**页面:**

有些非法的售票点加价20至100元不等,出售火车票。这种售票点,几个人就可以开。找一个外地人集中的地方,或者有个门脸就行,立个牌子就可以干了,一个登记的,雇俩跑售的,就开张了。
目前,经北京铁路局批准,在全市范围内设有300个火车票代售点。每个售票点必须具备的条件是:
一、注册资金在50万元以上;
二、必须购买北京铁路局提供的价值7万元的电脑售票机;
三、每年向北京铁路局交纳一定数额的管理费。按照铁路局规定,这些代售点每卖出一张票,允许收取5元钱的手续费。但对于经营者来说,这无疑是无利可图。
于是,他们常采取另一种变通的方法获利:即非法再注册一个火车票售票点,每售出一张票加价30~50元不等,而合法的售票点则暗中提供票源。万一非法售票点被人举报后,被警方取缔,只要不交待供票方,合法代售点照样经营。
据调查,这类非法代售点,在北京约有800~1000家。无法详细统计具体数字的原因是,刚开没几天的点,被警方打掉后,过不了多久,托关系一找,又开了。这个市场一直处于开开关关的状态。
在我们访谈的票贩子当中,年龄最小的是14岁,年龄最大的77岁。值得回味的是,那名14岁的小票贩子就出生在北京站,他的成长环境就是北京站的环境和倒票环境。

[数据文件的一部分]

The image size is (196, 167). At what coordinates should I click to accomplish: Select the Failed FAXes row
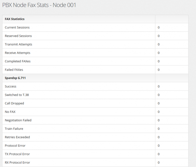(95, 70)
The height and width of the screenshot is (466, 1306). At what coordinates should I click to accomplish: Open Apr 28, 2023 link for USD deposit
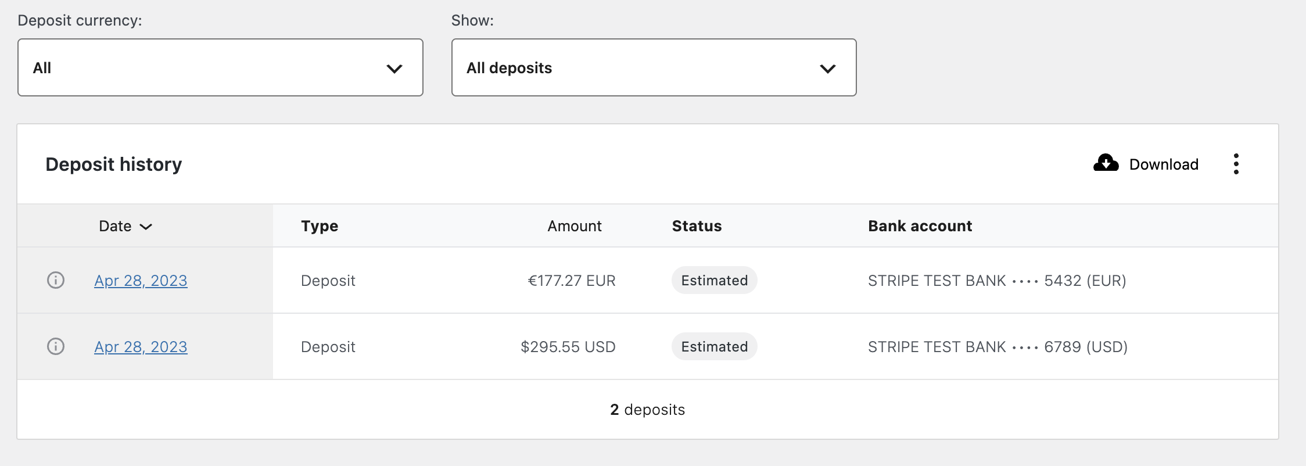coord(141,347)
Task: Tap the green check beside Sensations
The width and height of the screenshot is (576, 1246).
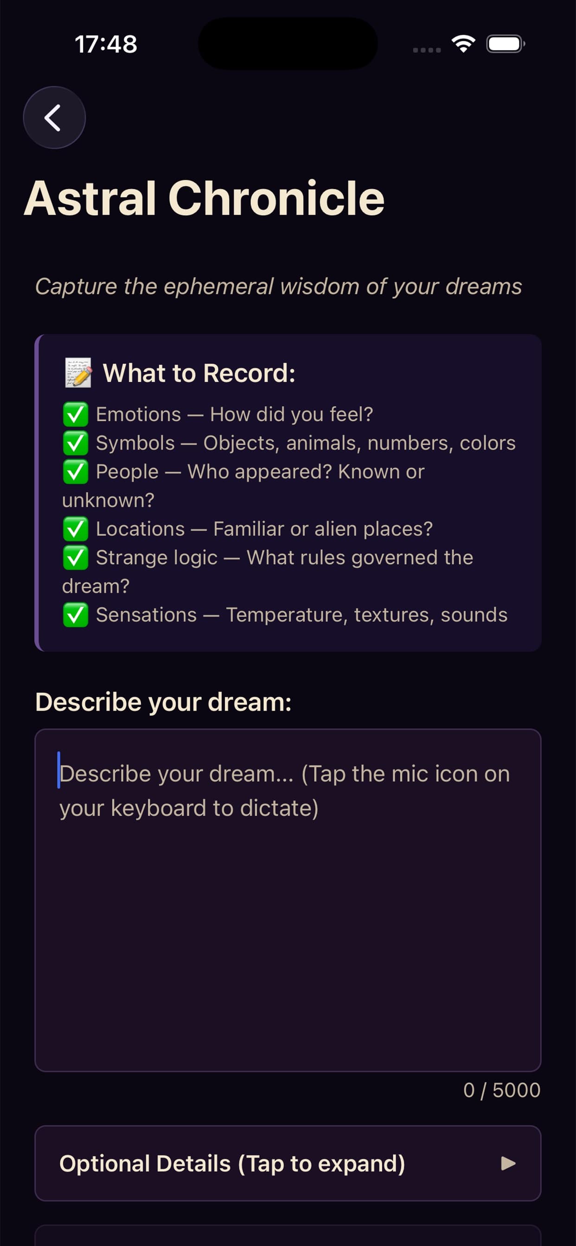Action: 75,614
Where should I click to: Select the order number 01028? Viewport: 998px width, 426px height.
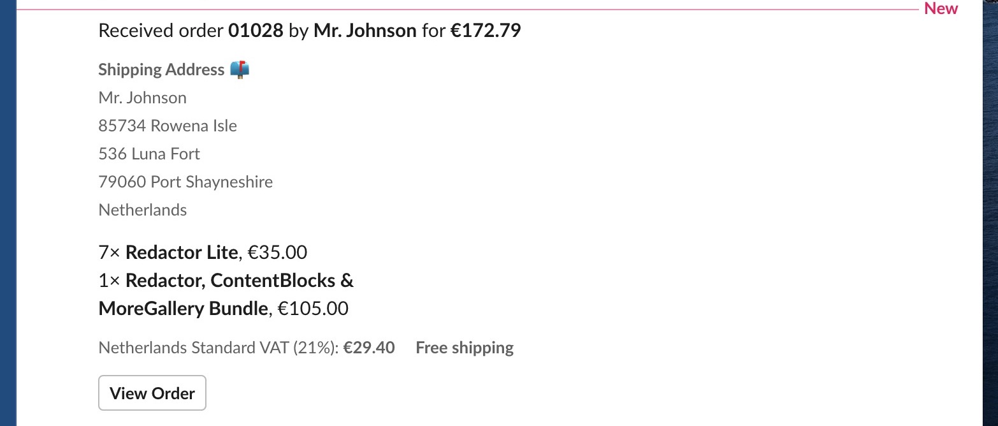point(256,30)
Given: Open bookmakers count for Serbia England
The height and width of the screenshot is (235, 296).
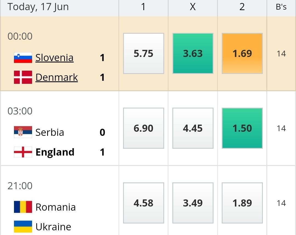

**书面练习:**
根据页面，北京的火车票代售点必须具备哪些条件？请全部列出。 只根据页面作答。

**练习答案:**
一、注册资金在50万元以上；
二、必须购买北京铁路局提供的价值7万元的电脑售票机；
三、每年向北京铁路局交纳一定数额的管理费。